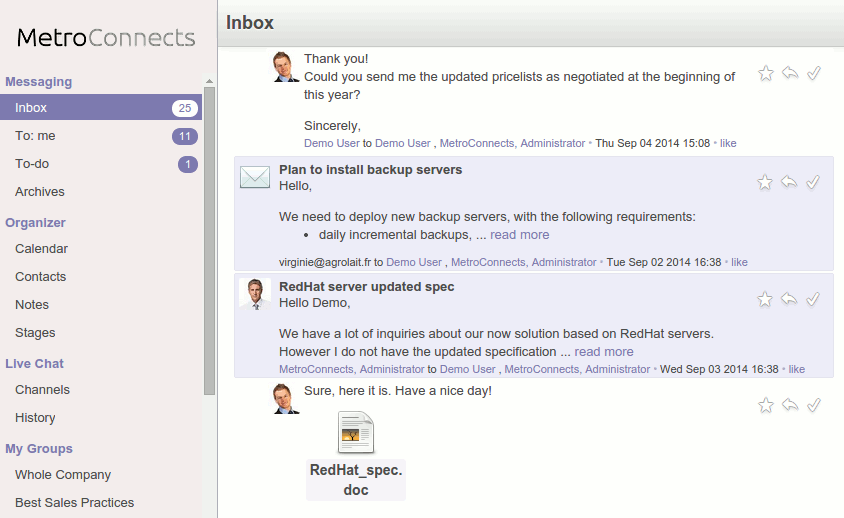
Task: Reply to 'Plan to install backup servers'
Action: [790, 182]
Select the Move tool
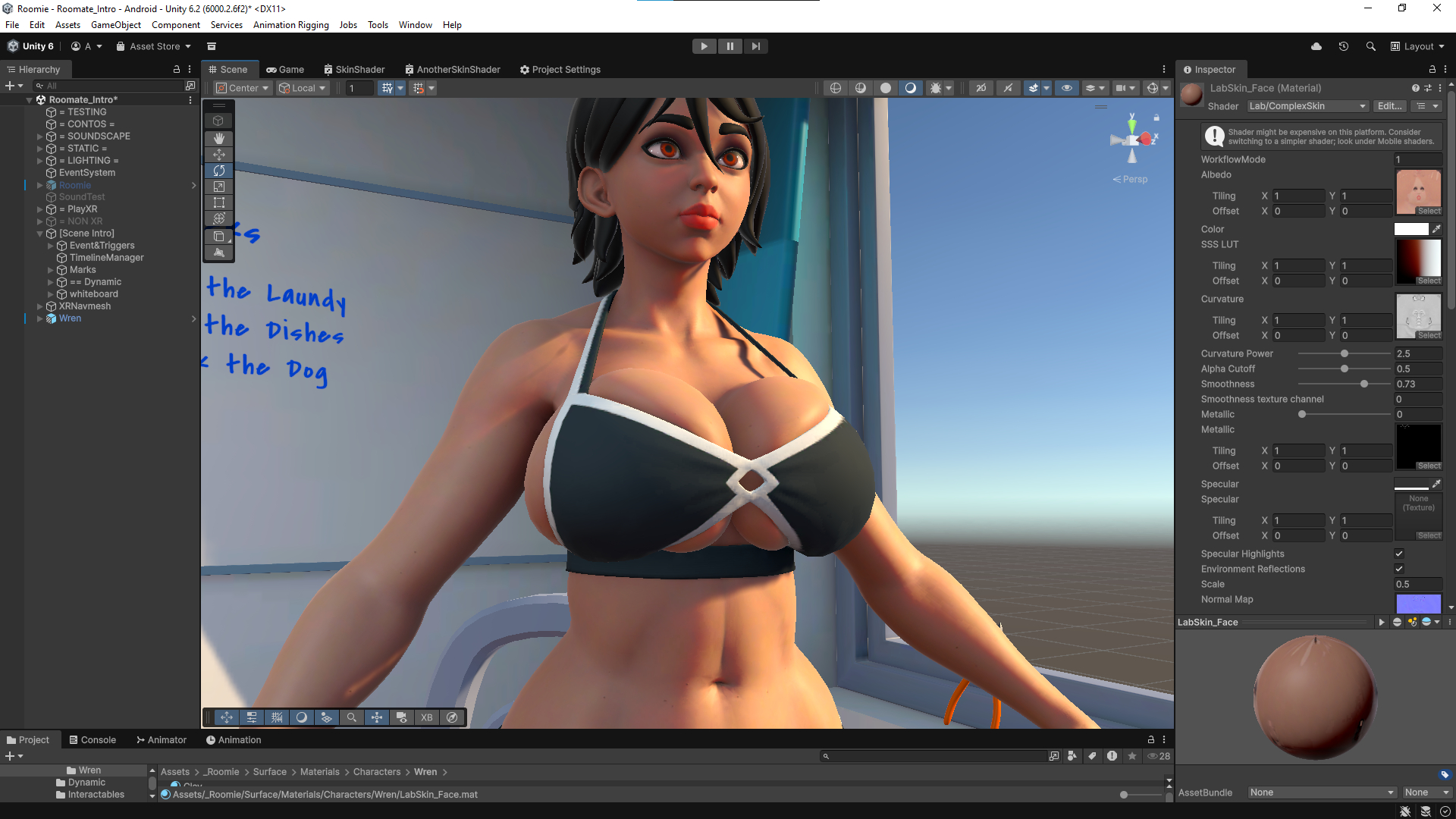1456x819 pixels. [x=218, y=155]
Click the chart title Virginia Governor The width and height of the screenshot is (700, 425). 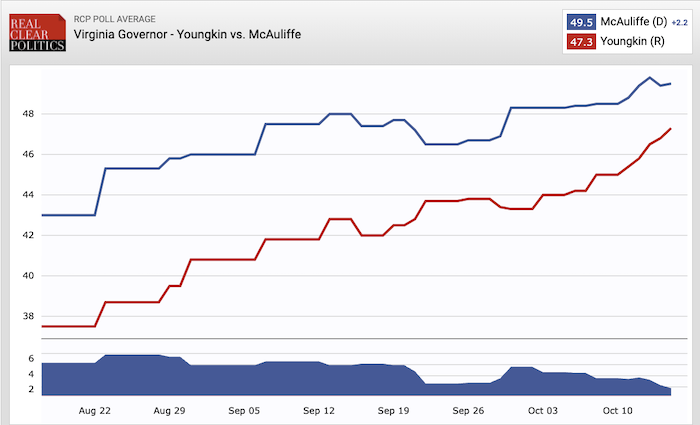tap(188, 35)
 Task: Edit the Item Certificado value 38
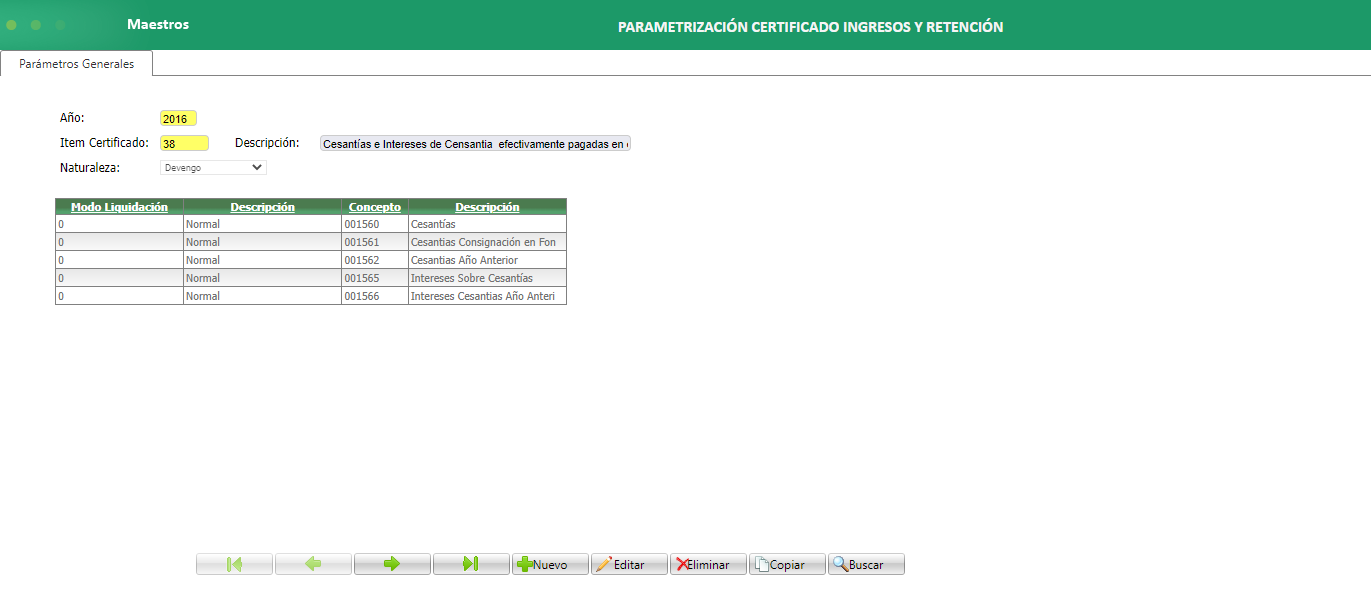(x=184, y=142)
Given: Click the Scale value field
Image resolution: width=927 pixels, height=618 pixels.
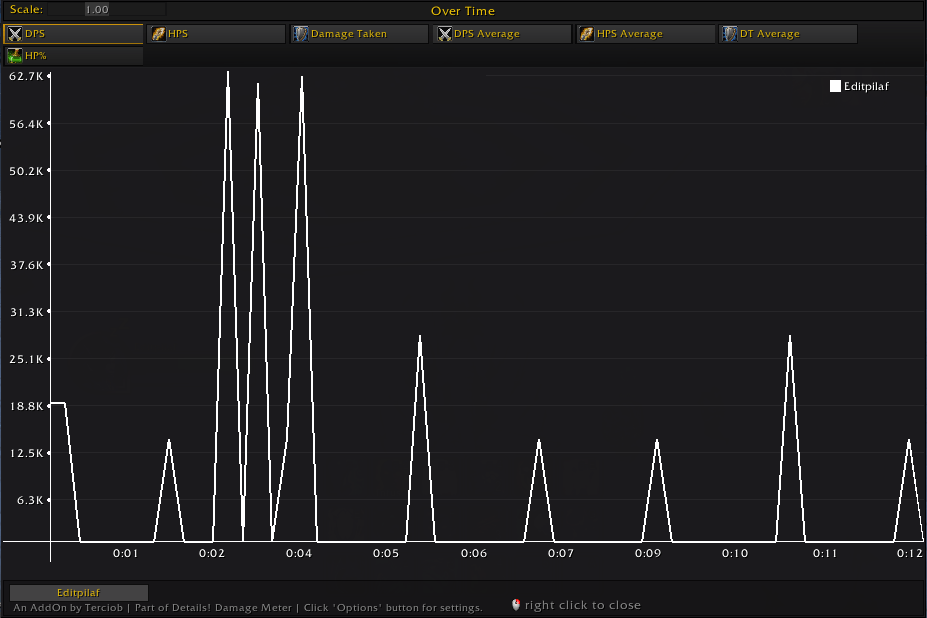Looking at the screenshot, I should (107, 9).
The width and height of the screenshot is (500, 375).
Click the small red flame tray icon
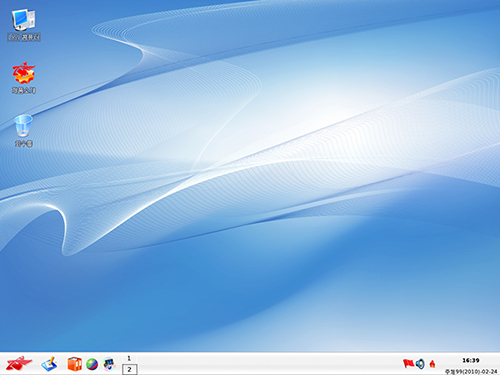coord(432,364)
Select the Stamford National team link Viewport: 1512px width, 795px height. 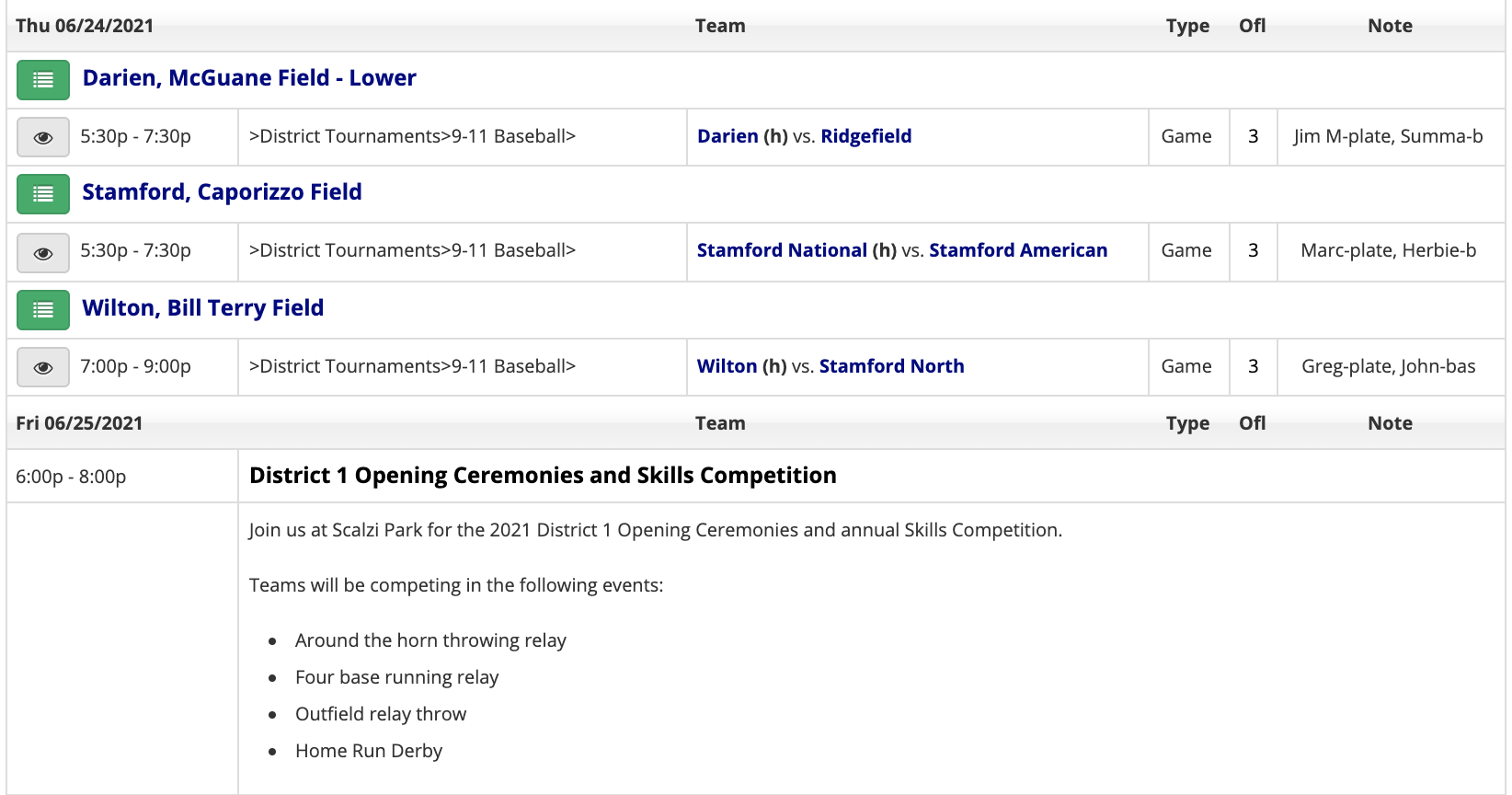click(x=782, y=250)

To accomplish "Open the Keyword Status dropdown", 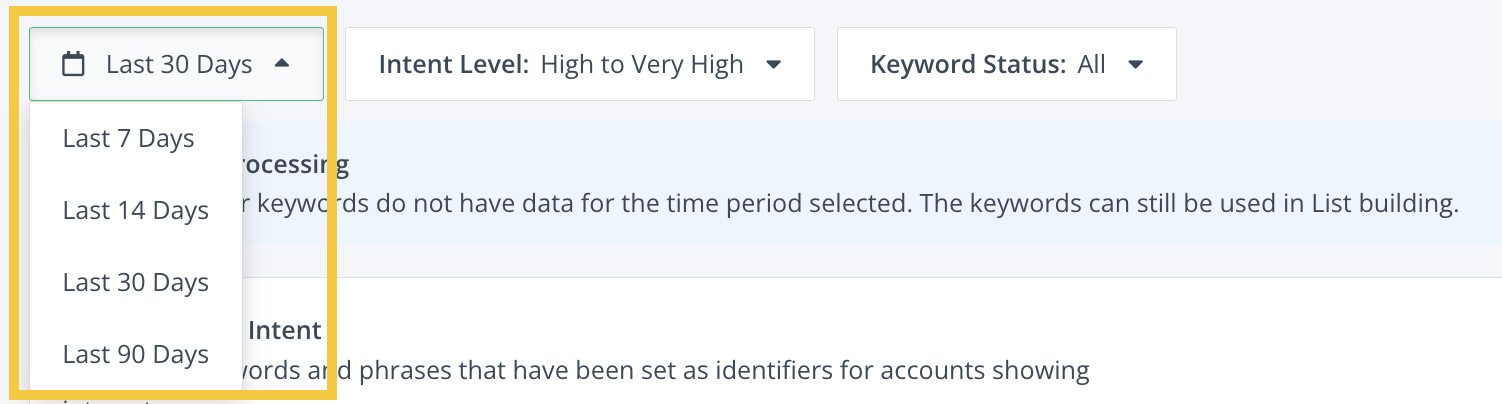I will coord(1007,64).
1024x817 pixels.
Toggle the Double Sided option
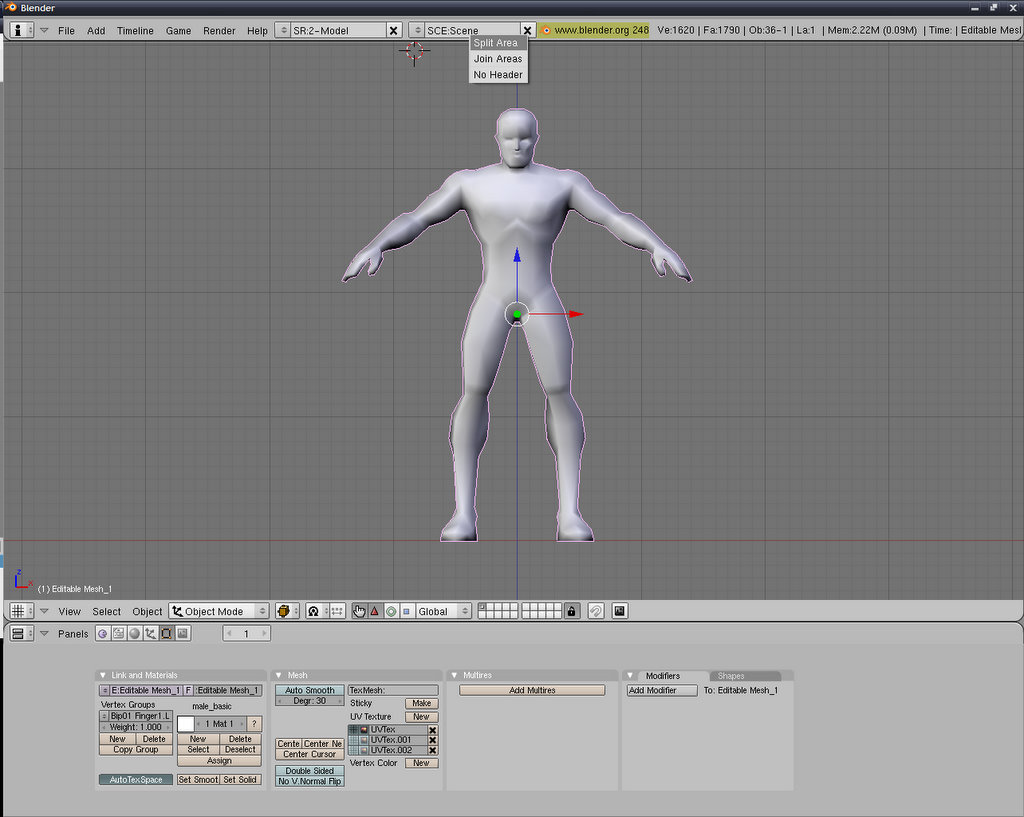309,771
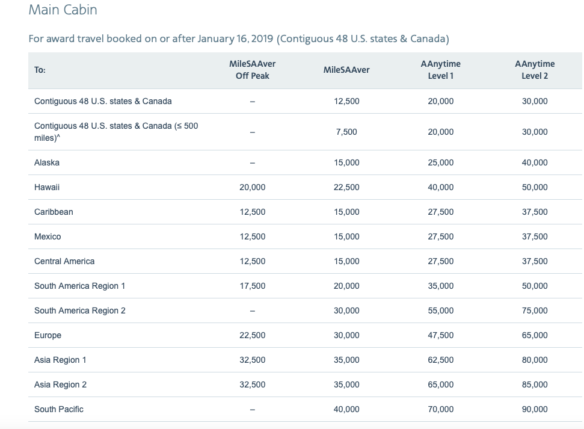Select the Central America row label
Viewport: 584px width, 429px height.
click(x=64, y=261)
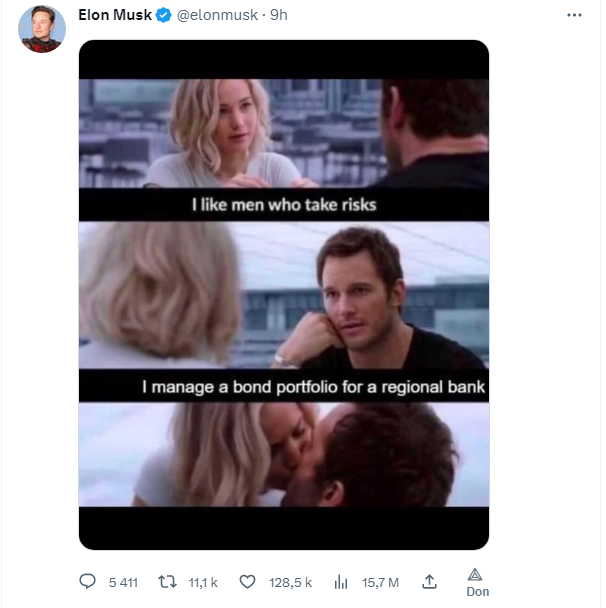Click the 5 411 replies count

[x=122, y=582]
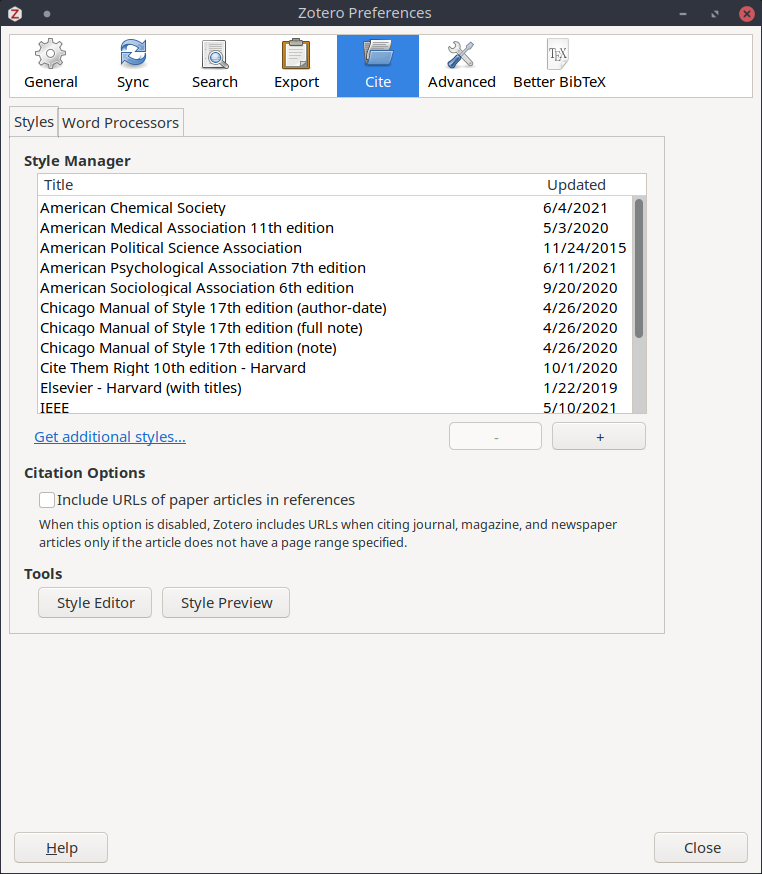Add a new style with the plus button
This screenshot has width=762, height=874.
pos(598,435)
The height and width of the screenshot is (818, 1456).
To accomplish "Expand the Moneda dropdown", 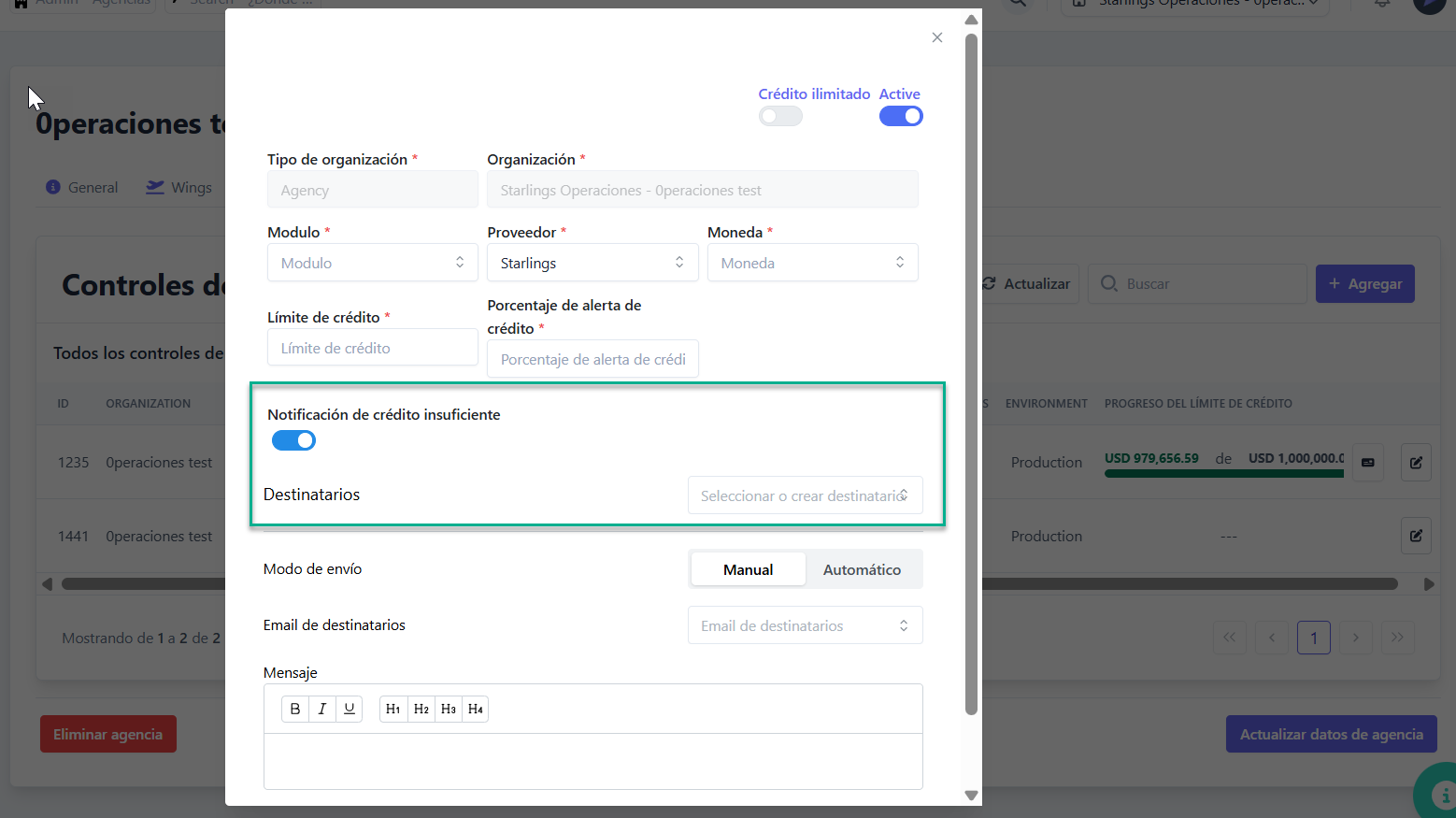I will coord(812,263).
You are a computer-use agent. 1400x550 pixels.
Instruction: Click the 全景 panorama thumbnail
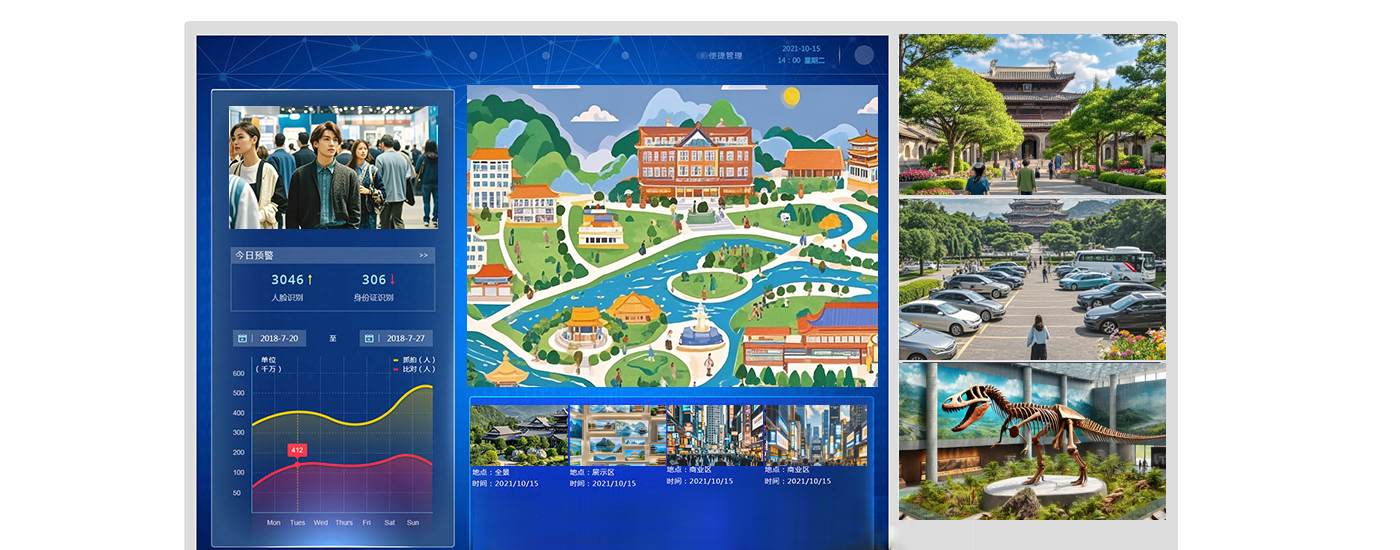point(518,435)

----

Work to be completed: Gather every line above that contains the word "Task" and copy each one in full. Case counts.

Exercise result:
Task: Reply to 'Plan to install backup servers'
 Task: Edit the Item Certificado value 38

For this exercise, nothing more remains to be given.